# TASK REQUIREMENTS
Give back every line of the data exactly. Pictures are not part of the copy.

# RECORDS TO USE
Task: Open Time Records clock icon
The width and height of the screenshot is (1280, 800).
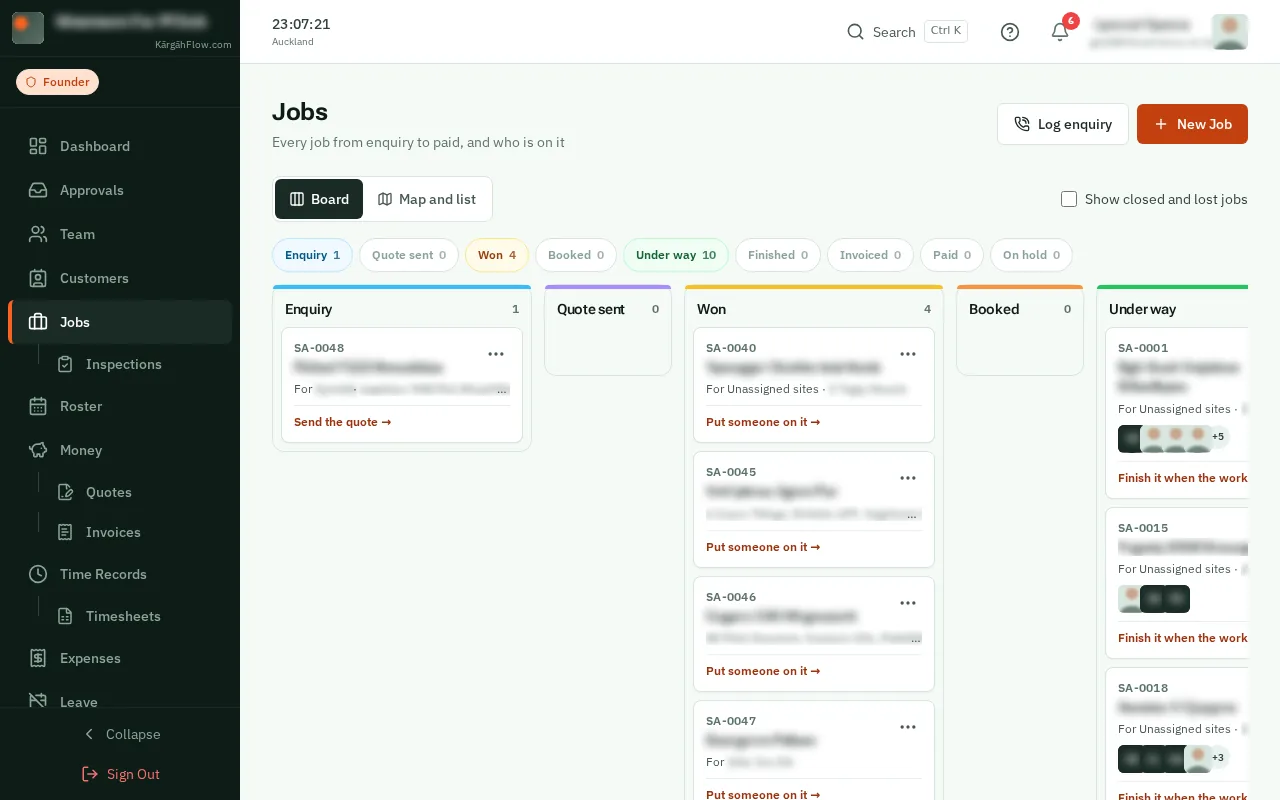Action: point(38,574)
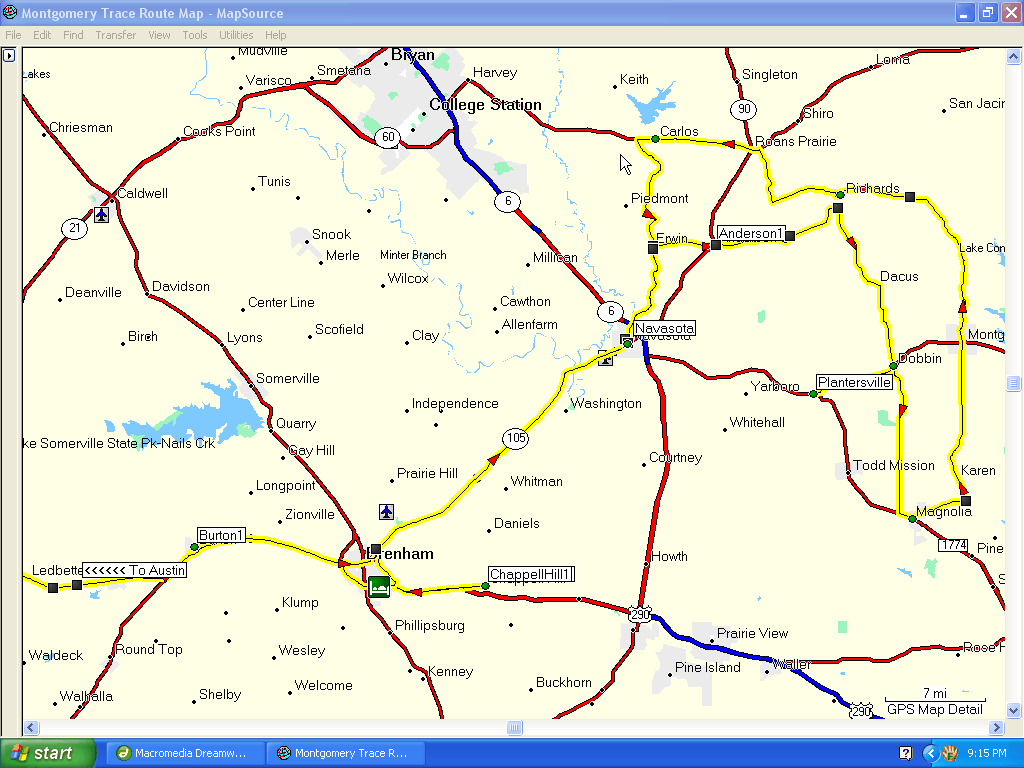Click the lodging icon in Brenham
Image resolution: width=1024 pixels, height=768 pixels.
(378, 587)
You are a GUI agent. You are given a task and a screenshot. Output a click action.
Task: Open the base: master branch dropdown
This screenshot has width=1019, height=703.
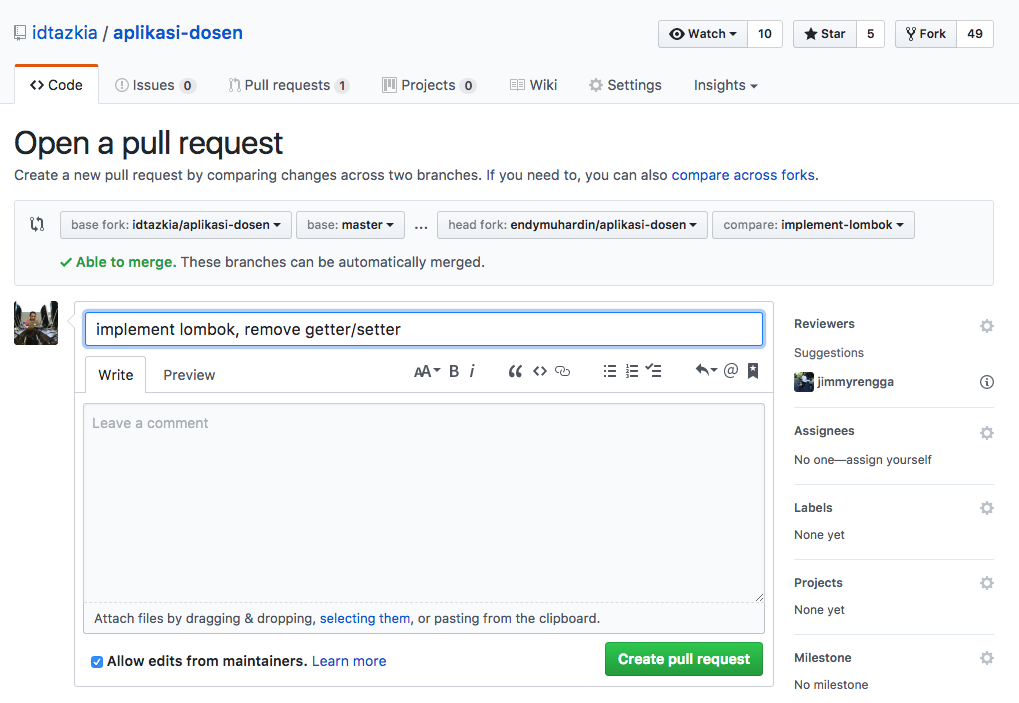click(x=350, y=225)
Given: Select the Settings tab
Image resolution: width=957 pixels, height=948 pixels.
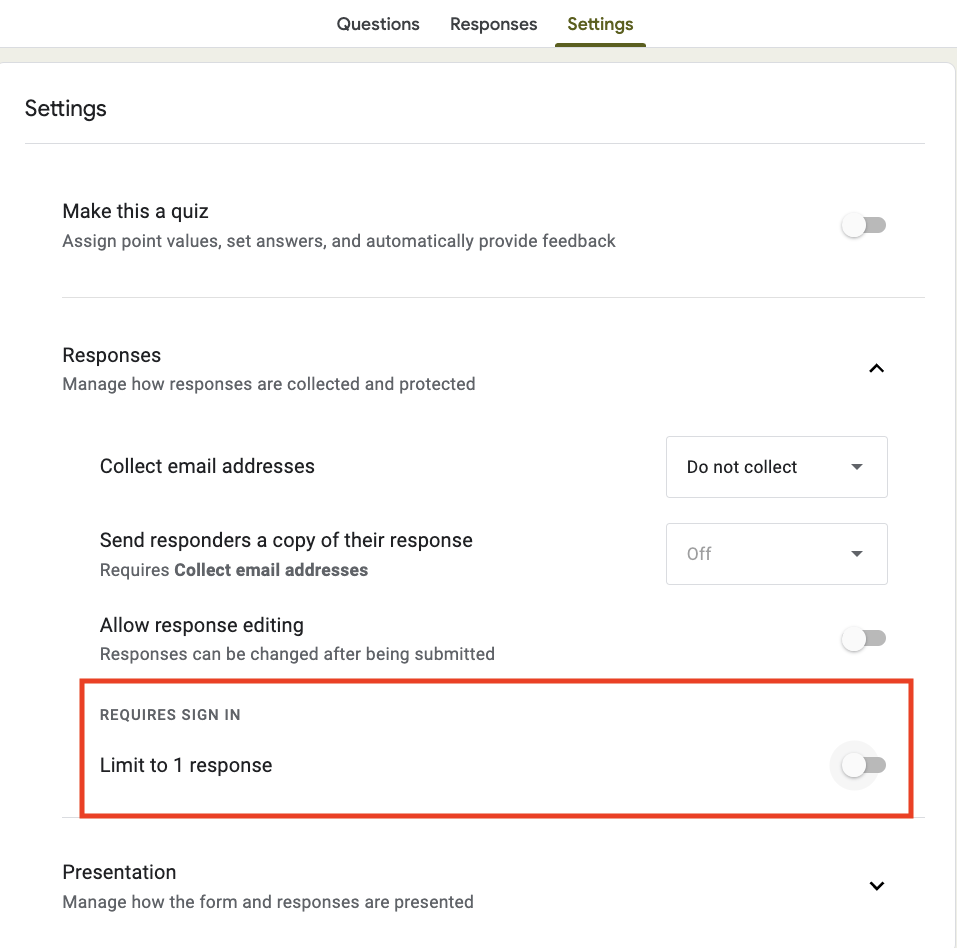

# ANSWER TO THE PROBLEM
Task: Open Time Records clock icon
The width and height of the screenshot is (1280, 800).
Action: point(38,574)
Click the lodging icon in Brenham
Image resolution: width=1024 pixels, height=768 pixels.
(378, 587)
You are a GUI agent. You are given a task and a screenshot. Output a click action.
Task: Open the base: master branch dropdown
This screenshot has width=1019, height=703.
click(x=350, y=225)
Given: Select the Settings tab
Image resolution: width=957 pixels, height=948 pixels.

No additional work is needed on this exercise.